Note also that the mechanical properties of 7075 depends geratly on the temper of the materials (ultimate strenght varies from 276 to 530 Mpa in temper "0" and temper "T6".

Another important detail is that the aluminum alloy 7075 has higher density (2.81 g/cm3) that the pure aluminum (2.70 g/cm3) and other alloys, due to the alloy with zinc, manganese and copper). However, their ultimate strenght, allows small tube thickness and therefore lighter than tubes of other alloys.

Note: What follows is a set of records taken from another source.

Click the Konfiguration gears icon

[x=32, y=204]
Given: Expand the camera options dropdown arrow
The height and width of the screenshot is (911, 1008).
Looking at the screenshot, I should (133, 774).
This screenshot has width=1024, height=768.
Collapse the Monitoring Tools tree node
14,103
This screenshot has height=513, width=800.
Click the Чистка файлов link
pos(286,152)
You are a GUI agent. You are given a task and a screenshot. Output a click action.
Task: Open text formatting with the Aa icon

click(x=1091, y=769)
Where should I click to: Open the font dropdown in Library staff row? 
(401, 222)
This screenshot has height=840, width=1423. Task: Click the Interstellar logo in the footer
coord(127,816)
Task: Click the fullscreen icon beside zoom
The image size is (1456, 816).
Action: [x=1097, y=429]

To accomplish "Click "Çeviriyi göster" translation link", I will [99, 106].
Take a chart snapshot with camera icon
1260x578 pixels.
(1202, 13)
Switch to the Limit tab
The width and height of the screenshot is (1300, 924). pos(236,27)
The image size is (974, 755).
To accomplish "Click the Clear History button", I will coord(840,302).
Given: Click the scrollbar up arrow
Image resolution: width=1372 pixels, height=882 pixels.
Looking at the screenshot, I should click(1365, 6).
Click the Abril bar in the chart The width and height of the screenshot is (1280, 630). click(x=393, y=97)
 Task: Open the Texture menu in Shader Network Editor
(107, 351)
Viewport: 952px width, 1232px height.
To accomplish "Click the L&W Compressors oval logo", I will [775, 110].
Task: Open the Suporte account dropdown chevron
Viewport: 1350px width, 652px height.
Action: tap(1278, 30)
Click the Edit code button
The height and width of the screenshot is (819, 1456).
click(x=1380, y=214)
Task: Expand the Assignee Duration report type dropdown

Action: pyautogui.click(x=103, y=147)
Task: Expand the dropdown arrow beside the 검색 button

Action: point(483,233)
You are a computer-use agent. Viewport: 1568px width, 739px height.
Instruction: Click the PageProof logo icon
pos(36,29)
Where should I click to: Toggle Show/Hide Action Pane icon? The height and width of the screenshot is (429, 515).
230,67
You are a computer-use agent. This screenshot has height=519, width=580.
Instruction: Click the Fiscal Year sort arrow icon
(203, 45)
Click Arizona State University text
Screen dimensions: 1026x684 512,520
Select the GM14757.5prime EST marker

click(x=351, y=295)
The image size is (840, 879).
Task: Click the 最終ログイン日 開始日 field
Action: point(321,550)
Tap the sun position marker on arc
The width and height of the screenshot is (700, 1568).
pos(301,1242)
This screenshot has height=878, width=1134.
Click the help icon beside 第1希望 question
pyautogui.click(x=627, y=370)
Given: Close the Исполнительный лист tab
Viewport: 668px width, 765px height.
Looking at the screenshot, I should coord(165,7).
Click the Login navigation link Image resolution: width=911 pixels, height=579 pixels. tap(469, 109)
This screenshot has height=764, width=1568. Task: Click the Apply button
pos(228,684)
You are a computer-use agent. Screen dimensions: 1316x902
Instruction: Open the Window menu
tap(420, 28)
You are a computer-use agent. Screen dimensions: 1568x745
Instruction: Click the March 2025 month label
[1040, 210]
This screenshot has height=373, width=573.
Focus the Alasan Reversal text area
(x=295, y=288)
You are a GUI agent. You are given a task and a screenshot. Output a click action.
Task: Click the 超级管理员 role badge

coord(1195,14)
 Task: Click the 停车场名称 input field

2. Typical aluminum tubes for HG

Typical diameters:

Crossbar: 60 mm
Leading edge: 52 to 48 mm (tubing 0,9 mm thickness)
Keel: 45 mm
Battens: 9 mm (3/8 x 0.035)
Triangle and king post: 25 mm x 1.6 mm thickness

Early standard hang gliders  had fewer tubing diameters.

LE SPS tubes

1-5/8" x 0,058    (41,28 x 1,47)   LE/Keel
1-1/2" x 0.058   (38,1 x 1,47)    LE/Keel
1" x 0,065   (25,4 x 1,65)    Antenna
3/4" x 0,065   (19,05 x 1,65)    Triangle

WW Falcon 3 tubes

Leading edge: 50x0.9 and 52x0.9 mm
Keel: 42x0.9 mm
Crossbar: 62x0.9 mm and 60x0.9 mm

WW Harrier (1981)

Leading edges 2" x 0.049 and 1.75" x 0.049
Keel 1.75" x 0.058
Xbar   1.75" x 0.049 + inner sleeve 1.625" x 0.035
Control bar leg 1.125" x 0.058 + inner sleeve 1.035"
Control bar base 1.125" x0.058

WW Raven (1979)

Leading edge 1.75" x 0.049 (44.45 x 1.24)
Keel 1.5" x 0.049 (38.1 x 1.24)
Xbar 1.75" x 0.049 (44.45 x 1.24)
Control bar 1.125"

La Mouette Sphinx
(...)

La Mouette Atlas

Seedwings Sensor 1 (1975)

Aluminum 6061-T6 1-3/4" x 0.049

3. Maximun bending moment

Why so many differences in the diameters of the tubes?
Depends on several factors:

a) Method of calculation
c) Size of the structure and types of joints between tubes
d) Geometry of the tubes (outer diameter, thickness)
e) Alloy type and temper
f)  Commercial availability

This section will analyze the influencing of factors d) and e)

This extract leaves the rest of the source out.